[DATA EXTRACT Boundary: Start]
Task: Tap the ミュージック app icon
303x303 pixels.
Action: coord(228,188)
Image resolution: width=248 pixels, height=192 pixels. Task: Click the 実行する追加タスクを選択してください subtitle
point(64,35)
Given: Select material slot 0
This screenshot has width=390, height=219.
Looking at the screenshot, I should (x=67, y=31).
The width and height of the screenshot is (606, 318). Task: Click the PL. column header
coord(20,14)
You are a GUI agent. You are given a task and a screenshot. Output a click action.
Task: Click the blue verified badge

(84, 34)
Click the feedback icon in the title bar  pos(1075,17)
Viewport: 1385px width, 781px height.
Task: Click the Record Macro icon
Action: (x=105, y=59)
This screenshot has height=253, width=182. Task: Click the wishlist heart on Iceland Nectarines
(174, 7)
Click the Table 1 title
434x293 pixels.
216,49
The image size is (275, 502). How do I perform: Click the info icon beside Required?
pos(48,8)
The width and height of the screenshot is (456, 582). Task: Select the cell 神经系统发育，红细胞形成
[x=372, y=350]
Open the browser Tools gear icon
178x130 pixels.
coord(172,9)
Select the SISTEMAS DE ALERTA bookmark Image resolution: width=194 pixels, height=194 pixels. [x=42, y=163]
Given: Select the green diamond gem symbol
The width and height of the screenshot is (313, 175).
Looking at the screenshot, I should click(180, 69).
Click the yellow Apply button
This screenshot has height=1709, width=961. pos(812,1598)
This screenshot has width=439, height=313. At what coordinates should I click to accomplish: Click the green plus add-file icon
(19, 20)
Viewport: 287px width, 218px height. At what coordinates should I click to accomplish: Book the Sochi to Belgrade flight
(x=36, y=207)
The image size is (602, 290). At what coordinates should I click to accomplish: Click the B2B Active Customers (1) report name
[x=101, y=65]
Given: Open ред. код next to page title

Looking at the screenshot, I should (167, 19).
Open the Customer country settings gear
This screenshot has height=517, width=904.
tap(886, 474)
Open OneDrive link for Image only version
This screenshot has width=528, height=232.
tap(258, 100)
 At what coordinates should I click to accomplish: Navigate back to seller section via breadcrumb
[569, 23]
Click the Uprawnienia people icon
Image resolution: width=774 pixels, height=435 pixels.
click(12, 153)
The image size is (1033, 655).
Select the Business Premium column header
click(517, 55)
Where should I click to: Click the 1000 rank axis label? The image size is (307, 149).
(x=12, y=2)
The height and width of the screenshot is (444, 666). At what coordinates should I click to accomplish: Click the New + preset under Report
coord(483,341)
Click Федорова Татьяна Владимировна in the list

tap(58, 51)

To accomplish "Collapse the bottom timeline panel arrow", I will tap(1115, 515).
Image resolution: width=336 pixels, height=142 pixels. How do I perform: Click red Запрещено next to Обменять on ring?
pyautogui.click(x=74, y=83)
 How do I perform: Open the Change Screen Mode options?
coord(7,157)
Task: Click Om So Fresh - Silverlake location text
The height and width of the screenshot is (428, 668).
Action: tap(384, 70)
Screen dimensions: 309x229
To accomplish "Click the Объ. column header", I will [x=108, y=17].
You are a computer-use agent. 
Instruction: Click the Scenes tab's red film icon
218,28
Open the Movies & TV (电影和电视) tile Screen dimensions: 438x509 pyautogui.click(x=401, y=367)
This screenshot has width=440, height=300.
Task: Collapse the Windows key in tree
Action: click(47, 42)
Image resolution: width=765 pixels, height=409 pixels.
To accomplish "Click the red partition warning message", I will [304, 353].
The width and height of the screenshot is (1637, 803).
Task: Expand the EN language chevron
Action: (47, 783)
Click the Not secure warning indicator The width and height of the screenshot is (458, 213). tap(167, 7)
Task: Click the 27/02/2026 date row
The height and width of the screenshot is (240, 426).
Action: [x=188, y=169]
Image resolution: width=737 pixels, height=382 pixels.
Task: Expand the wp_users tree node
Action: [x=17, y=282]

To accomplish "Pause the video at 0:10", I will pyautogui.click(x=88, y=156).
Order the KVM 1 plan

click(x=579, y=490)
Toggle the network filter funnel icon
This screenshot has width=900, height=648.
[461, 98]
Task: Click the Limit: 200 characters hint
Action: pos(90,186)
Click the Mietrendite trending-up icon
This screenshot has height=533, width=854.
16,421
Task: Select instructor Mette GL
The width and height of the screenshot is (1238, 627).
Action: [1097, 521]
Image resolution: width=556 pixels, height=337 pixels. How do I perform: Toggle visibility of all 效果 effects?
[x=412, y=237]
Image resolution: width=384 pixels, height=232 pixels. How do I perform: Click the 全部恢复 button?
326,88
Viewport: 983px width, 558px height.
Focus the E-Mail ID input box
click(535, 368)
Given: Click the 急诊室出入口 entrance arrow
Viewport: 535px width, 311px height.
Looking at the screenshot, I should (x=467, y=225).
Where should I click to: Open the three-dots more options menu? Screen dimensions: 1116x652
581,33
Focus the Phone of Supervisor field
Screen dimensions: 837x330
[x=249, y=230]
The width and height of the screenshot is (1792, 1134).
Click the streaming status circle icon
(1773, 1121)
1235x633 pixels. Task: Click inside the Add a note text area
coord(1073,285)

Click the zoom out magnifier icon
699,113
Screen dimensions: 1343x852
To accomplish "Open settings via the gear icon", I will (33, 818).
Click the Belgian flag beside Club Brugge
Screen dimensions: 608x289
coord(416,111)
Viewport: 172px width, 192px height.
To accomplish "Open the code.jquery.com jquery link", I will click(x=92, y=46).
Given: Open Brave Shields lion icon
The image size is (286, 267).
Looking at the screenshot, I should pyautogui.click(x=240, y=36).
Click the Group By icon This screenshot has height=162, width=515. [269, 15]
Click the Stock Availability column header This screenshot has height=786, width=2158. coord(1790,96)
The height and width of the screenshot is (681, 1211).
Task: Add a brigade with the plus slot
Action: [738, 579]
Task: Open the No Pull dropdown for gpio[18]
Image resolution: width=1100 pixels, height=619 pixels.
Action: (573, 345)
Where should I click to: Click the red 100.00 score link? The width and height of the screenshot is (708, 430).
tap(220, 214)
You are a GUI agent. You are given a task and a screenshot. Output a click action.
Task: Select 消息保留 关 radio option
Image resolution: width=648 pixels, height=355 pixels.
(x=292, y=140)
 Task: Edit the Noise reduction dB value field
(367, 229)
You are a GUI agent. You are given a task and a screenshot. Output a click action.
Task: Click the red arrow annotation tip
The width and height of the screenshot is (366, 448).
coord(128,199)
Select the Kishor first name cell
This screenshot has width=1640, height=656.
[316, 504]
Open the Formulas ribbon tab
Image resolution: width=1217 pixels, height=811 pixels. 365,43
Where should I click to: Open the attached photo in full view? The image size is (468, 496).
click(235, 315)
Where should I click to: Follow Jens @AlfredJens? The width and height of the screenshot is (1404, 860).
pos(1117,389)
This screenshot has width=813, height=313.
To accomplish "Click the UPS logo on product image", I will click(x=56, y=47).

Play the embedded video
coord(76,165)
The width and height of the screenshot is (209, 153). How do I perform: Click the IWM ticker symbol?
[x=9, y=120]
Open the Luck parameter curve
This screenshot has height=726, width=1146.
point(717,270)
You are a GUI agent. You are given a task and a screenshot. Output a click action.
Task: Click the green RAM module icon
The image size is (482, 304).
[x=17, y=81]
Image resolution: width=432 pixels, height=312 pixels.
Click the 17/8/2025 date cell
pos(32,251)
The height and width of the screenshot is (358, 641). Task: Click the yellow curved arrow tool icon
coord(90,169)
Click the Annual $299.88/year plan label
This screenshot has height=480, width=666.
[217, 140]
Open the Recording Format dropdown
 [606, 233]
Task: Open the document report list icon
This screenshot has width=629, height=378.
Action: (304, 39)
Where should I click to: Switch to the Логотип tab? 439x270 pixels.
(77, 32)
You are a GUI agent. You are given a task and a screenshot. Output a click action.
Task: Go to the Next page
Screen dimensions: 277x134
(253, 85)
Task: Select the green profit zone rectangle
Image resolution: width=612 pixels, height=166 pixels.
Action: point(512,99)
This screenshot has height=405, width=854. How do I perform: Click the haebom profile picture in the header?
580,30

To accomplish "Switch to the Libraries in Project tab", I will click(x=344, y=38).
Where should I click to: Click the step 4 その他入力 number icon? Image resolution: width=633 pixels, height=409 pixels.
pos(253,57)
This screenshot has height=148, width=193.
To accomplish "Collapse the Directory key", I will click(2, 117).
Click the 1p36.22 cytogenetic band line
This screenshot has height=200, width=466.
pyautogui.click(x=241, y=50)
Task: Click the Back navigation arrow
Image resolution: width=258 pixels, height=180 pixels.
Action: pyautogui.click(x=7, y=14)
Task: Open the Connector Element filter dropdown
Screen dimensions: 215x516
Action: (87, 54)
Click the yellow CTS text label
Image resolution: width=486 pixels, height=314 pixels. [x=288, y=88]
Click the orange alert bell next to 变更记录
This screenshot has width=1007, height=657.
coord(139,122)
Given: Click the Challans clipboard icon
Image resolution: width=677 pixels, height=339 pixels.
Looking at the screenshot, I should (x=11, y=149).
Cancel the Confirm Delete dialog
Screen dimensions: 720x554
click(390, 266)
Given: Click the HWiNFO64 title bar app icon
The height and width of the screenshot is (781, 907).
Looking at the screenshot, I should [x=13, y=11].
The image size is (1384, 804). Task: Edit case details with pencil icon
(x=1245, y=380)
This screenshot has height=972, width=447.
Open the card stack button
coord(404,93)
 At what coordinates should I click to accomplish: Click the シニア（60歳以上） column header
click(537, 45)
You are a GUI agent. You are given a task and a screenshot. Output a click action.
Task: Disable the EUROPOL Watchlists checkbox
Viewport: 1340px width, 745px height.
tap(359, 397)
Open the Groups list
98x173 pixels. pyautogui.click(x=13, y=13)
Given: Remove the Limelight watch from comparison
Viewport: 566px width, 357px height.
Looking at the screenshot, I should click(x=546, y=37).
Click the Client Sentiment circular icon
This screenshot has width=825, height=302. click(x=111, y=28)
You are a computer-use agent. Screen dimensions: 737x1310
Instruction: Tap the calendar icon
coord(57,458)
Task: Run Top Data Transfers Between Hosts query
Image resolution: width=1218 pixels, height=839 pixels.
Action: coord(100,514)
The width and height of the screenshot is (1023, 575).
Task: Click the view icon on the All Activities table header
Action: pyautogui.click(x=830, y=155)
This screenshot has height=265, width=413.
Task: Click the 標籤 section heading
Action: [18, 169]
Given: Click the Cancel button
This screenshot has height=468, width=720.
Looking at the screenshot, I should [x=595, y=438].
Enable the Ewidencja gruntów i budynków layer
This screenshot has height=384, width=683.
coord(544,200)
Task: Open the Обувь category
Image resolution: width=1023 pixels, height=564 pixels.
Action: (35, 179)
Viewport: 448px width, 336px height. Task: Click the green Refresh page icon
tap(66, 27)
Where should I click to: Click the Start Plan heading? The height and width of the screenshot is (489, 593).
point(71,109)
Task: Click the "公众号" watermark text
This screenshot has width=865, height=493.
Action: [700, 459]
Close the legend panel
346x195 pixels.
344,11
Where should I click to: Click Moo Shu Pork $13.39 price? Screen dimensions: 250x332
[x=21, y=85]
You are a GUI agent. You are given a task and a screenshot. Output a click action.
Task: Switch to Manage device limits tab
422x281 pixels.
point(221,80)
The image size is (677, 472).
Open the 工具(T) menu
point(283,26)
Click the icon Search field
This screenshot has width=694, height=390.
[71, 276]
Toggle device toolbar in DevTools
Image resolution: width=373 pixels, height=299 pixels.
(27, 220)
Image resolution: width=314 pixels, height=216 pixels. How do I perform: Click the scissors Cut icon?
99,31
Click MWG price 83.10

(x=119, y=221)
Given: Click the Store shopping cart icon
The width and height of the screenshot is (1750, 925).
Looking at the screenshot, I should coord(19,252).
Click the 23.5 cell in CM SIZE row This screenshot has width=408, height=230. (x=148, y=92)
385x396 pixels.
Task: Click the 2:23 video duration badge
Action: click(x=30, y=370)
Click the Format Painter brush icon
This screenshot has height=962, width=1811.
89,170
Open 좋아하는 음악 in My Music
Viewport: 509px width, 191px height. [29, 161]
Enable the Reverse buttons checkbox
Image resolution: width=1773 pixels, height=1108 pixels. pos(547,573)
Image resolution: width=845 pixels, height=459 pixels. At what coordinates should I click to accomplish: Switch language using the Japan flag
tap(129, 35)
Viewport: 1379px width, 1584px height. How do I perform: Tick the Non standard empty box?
[DATA EXTRACT Boundary: End]
:: WHAT THIS TASK INVOLVES ::
Copy the stretch of the records above that runs from the line with "Given: Open ред. код next to page title" through the line with "Task: Click the 27/02/2026 date row". Both end lines belong in the copy, and nothing else does.

:: ANSWER BOX ::
Given: Open ред. код next to page title

Looking at the screenshot, I should (167, 19).
Open the Customer country settings gear
This screenshot has height=517, width=904.
tap(886, 474)
Open OneDrive link for Image only version
This screenshot has width=528, height=232.
tap(258, 100)
 At what coordinates should I click to accomplish: Navigate back to seller section via breadcrumb
[569, 23]
Click the Uprawnienia people icon
Image resolution: width=774 pixels, height=435 pixels.
click(12, 153)
The image size is (1033, 655).
Select the Business Premium column header
click(517, 55)
Where should I click to: Click the 1000 rank axis label? The image size is (307, 149).
(x=12, y=2)
The height and width of the screenshot is (444, 666). At what coordinates should I click to accomplish: Click the New + preset under Report
coord(483,341)
Click Федорова Татьяна Владимировна in the list

tap(58, 51)

To accomplish "Collapse the bottom timeline panel arrow", I will tap(1115, 515).
Image resolution: width=336 pixels, height=142 pixels. How do I perform: Click red Запрещено next to Обменять on ring?
pyautogui.click(x=74, y=83)
 How do I perform: Open the Change Screen Mode options?
coord(7,157)
Task: Click Om So Fresh - Silverlake location text
The height and width of the screenshot is (428, 668).
Action: tap(384, 70)
Screen dimensions: 309x229
To accomplish "Click the Объ. column header", I will [x=108, y=17].
You are a computer-use agent. 
Instruction: Click the Scenes tab's red film icon
218,28
Open the Movies & TV (电影和电视) tile Screen dimensions: 438x509 pyautogui.click(x=401, y=367)
This screenshot has width=440, height=300.
Task: Collapse the Windows key in tree
Action: click(47, 42)
Image resolution: width=765 pixels, height=409 pixels.
To accomplish "Click the red partition warning message", I will [304, 353].
The width and height of the screenshot is (1637, 803).
Task: Expand the EN language chevron
Action: (47, 783)
Click the Not secure warning indicator The width and height of the screenshot is (458, 213). tap(167, 7)
Task: Click the 27/02/2026 date row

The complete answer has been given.